Livv
Décisions

CA Versailles, 14e ch., 28 mai 2008, n° 07-07198

VERSAILLES

Arrêt

PARTIES

Demandeur :

Carrefour Hypermarchés (SAS), Interdis (SNC)

Défendeur :

Legal (SAS)

COMPOSITION DE LA JURIDICTION

Président :

M. Frank

Conseillers :

Mmes Louys, Andrich

Avoués :

SCP Lissarrague Dupuis Boccon Gibbod, SCP Jupin & Algrin

Avocats :

Mes Cledat, Boulanger

T. com. Nanterre, du 24 sept. 2007

24 septembre 2007

Faits et procédure

Des relations commerciales existent depuis des années entre la société Legal et le groupe Carrefour Promodes structuré autour de la société mère, la société Carrefour SA, les activités de centrale d'achat et de référencement relatives à la coopération commerciale étant gérées par sa filiale, la société Interdis.

En 2006, les ventes de Legal au groupe Carrefour pour les produits de marque Legal se sont montées à 5 millions d'euro environ. Ces ventes font l'objet d'un contrat commercial renouvelé annuellement et accompagné, dans un ensemble indivisible, d'un contrat de coopération commerciale justifiant les importantes marges arrière imposées par le distributeur.

La SAS Legal commercialise également des produits sous des marques de distributeurs ci-après MDD, selon un contrat de fourniture à durée indéterminée.

Au cours du temps, les exigences de Carrefour en matière de marges arrière déjà supérieures à 30 % se sont aggravées pour atteindre près de 40 % alors que les volumes commercialisés par Carrefour n'ont cessé de baisser.

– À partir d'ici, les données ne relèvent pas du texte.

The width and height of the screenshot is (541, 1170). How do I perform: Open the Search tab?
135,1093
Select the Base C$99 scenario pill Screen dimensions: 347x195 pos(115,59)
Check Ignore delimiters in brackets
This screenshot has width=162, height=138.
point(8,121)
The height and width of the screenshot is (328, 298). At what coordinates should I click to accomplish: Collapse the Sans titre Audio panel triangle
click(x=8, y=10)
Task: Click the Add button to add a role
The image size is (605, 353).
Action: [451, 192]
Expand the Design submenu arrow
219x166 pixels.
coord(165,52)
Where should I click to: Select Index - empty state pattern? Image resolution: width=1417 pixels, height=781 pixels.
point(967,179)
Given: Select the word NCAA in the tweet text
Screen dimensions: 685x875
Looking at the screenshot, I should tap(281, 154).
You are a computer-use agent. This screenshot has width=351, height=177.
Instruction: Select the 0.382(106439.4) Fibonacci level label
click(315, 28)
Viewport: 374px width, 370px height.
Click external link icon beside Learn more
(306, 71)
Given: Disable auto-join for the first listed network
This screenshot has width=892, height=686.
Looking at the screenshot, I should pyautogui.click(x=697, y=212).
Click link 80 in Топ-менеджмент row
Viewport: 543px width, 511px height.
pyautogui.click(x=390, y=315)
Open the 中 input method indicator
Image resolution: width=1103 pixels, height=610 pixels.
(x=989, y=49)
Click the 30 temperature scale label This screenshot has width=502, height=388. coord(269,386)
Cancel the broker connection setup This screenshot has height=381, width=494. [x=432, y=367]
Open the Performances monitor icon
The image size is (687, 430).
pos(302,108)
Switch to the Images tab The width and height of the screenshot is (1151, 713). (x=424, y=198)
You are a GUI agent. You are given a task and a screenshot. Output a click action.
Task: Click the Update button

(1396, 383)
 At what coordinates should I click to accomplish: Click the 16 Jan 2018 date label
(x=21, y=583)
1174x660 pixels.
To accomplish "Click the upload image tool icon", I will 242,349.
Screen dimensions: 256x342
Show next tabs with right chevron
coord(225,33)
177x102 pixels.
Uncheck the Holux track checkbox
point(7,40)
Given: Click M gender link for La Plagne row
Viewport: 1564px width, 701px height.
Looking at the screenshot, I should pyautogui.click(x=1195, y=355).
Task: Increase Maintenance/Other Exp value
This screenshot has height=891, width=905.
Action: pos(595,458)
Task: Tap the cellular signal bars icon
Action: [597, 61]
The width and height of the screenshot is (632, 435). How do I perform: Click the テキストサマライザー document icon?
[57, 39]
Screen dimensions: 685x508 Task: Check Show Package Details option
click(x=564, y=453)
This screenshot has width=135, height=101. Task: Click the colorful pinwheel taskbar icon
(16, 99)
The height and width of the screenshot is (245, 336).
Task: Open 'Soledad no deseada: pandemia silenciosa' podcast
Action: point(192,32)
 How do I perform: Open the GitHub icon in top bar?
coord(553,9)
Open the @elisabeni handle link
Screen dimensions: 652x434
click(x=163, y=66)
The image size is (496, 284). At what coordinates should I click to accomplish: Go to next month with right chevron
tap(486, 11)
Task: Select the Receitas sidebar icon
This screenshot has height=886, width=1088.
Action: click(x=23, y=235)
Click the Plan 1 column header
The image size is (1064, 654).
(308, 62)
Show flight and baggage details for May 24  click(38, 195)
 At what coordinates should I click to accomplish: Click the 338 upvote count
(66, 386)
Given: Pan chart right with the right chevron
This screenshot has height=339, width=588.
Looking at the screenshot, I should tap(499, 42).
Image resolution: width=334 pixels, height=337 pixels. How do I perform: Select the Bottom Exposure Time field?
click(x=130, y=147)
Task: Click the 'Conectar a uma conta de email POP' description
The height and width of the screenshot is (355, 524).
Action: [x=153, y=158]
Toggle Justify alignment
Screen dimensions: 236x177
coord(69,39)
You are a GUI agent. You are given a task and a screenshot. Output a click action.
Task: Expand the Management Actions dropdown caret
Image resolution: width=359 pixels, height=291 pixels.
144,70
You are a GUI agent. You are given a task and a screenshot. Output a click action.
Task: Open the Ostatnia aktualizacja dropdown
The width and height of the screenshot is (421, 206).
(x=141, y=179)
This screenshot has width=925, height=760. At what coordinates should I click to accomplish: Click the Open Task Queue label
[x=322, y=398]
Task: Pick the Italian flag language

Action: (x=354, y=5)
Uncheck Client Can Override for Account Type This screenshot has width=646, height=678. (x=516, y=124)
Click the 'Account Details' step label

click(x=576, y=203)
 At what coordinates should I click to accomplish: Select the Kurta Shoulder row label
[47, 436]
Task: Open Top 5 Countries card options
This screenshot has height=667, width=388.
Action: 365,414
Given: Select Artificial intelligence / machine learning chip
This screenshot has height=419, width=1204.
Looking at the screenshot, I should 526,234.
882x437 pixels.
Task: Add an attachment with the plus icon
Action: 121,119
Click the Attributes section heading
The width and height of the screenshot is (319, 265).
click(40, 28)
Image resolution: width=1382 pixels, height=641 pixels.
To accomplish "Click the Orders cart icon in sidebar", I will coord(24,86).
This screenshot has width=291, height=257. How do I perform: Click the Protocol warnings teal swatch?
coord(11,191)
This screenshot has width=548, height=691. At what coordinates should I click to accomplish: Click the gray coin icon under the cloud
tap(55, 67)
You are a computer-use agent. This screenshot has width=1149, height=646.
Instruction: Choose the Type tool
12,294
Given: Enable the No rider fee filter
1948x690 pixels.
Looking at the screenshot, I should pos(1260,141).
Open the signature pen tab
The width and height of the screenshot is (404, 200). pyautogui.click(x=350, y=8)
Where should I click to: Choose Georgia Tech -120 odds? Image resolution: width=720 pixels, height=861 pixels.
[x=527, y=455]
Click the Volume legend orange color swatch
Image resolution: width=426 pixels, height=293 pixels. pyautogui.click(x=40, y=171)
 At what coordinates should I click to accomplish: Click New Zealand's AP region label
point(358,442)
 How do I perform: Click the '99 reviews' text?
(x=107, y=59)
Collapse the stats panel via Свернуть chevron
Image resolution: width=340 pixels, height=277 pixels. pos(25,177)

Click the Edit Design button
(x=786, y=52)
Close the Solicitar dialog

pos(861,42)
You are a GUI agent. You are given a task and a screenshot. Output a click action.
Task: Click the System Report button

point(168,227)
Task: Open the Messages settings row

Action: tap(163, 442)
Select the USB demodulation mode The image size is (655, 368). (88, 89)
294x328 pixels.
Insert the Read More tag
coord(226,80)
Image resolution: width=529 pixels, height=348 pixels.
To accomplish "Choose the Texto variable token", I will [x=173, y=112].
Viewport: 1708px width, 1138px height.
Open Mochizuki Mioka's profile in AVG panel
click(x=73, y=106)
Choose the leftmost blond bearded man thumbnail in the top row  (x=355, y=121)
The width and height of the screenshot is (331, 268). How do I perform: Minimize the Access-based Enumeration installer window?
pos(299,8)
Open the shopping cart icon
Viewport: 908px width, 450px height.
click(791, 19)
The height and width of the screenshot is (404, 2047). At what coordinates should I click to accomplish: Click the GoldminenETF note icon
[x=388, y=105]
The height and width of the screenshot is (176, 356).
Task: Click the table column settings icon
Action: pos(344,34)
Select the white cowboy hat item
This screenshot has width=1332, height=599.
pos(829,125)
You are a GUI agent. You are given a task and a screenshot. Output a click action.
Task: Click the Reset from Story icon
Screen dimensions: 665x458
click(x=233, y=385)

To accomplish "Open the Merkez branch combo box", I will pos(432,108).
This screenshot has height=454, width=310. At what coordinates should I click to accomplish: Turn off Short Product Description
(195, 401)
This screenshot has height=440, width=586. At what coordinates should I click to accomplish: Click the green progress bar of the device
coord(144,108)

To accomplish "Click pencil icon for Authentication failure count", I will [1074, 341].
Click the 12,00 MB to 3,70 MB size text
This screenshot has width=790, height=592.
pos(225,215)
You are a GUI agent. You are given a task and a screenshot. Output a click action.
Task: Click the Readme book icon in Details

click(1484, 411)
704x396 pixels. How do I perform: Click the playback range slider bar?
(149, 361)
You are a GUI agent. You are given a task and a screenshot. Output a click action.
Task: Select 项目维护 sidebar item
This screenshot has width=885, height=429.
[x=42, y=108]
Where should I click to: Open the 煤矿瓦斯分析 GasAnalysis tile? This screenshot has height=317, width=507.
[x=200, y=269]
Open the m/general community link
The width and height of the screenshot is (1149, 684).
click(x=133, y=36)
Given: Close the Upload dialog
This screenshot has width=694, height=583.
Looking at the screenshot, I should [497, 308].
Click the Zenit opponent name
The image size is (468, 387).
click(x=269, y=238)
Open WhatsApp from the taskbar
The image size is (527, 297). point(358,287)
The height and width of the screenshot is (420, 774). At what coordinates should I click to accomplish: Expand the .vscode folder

Alors que les négociations menées fin 2006, début 2007, par le management de la société Legal avec l'assistance d'un mandataire ad hoc pour réduire les marges arrière au niveau maximum de 30 %, ont abouti chez les autres distributeurs, la société Interdis a exigé une nouvelle hausse de cette marge pour la porter à près de 44 % ce qui a entraîné l'échec des négociations 2007.

C'est, dans ces conditions, que par lettre recommandée avec accusé de réception du 12 mars 2007, la société Interdis a signifié à la société Legal la résiliation de leurs relations commerciales, sous la forme d'un déréférencement de la totalité des produits de marque Legal, soit 19 références, avec un préavis de six mois.

La société Legal a contesté la durée de ce préavis eu égard à l'ancienneté de leurs relations commerciales et demandé la justification détaillée des prestations correspondant aux marges arrière.

Le 9 mai 2007, la société Interdis a indiqué avoir respecté un " préavis raisonnable ", consentant toutefois, le 23 mai 2007, à le porter à neuf mois à condition que la société Legal renonce à toute réclamation sur les marges arrière.

Par jugement du 2 juillet 2007, une procédure de sauvegarde a été ouverte à l'égard de la société Legal, Me Martin étant désigné administrateur judiciaire et la MJA, représentée par Maître Pierrel, mandataire judiciaire.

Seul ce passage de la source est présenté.